Mr. Wah had once killed two men in a graveyard, federal agents say, forcing them to kneel in front of a headstone before putting bullets in their brains. His partner was a man named Luyen Nguyen; people called Mr. Nguyen “Psycho.”

Mr. Wah was from Vietnam and had pledged allegiance in the early 1990s to Mr. Ma, whom he referred to as his “dai lo,” or elder brother, according to the authorities. Mr. Wah’s associates included Paul Cai, another Vietnamese man, and William Nagatsuka, a felon from Japan. Together, they made quite a crew. According to courtroom testimony, the four immigrants killed, robbed brothels, broke into computer stores, stole cars, defrauded banks, illegally cloned cellphones and took people’s welfare checks.

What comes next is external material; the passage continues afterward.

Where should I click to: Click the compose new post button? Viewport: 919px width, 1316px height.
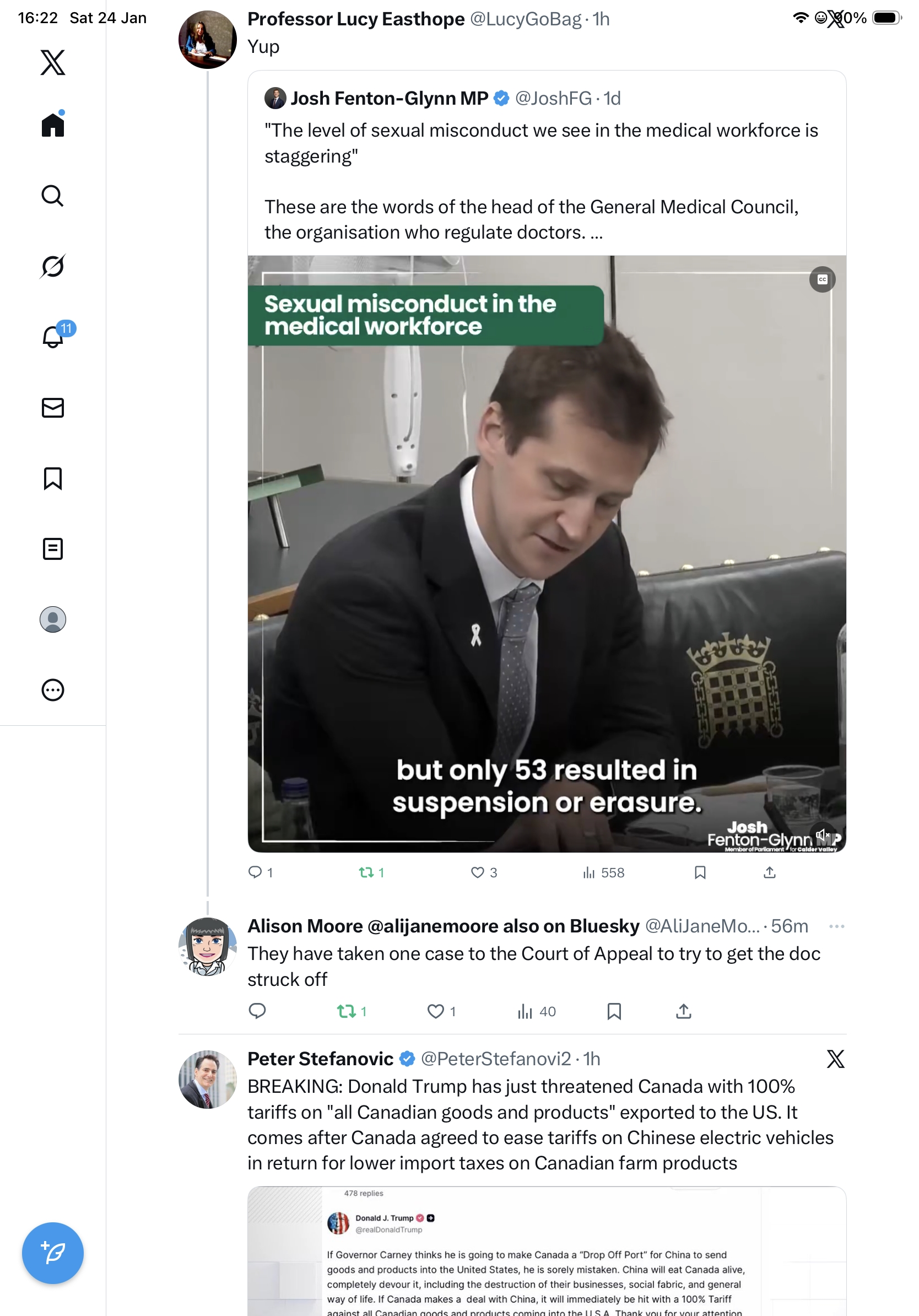(53, 1253)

Not long after Mr. Ma’s card game, court papers say, Mr. Wah invited Mr. Cai and Mr. Nagatsuka to his home in Monterey, Calif. Mr. Nagatsuka later testified that Mr. Wah said that Mr. Ma was looking for some “fresh faces” for a hit. Mr. Wah had already gone to Toronto to scout the location: the Seafood Alliance Corporation, a wholesale fish seller. He asked Mr. Nagatsuka to prepare supplies: ski masks, gloves, walkie-talkies. Mr. Nagatsuka’s roommate, referred to in the court file only as Simone, bought the walkie-talkies at a Costco in Alhambra, Calif. The four of them would split $30,000 for the job.

Days later, Mr. Wah, Mr. Nguyen, Mr. Cai and Mr. Nagatsuka flew to New York. Mr. Ma’s top lieutenant, Bing Yi Chen, met them at Kennedy Airport, court papers say, and, after they had eaten at a Chinese restaurant, took them to the boss’s home. There, they met two women, referred to in court papers as Christina and Salina, who, as Mr. Nagatsuka later said, would serve as their “tourist cover in Canada.” Expense money — $2,000 in a paper clip — was handed out.

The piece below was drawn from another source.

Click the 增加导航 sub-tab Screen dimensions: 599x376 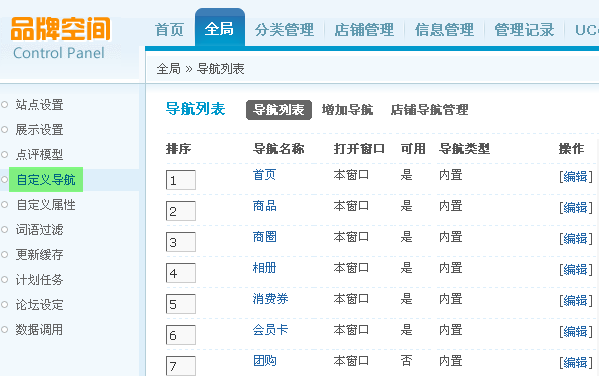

They left Queens that night in a minivan and, hours later, checked into a small motel near Niagara Falls. The following day, July 19, they surveilled Seafood Alliance, a large, nondescript storefront in an industrial park, checking for cameras and security guards. They sent Christina and Salina shopping and promptly stole a Honda as a getaway car. They met two of Mr. Ma’s Canadian associates at a Baskin-Robbins to pick up two pistols. Back at the motel, court papers say, they cleaned the guns with WD-40 and discussed the next day’s plan: fake a robbery, tie up the victims, shoot them.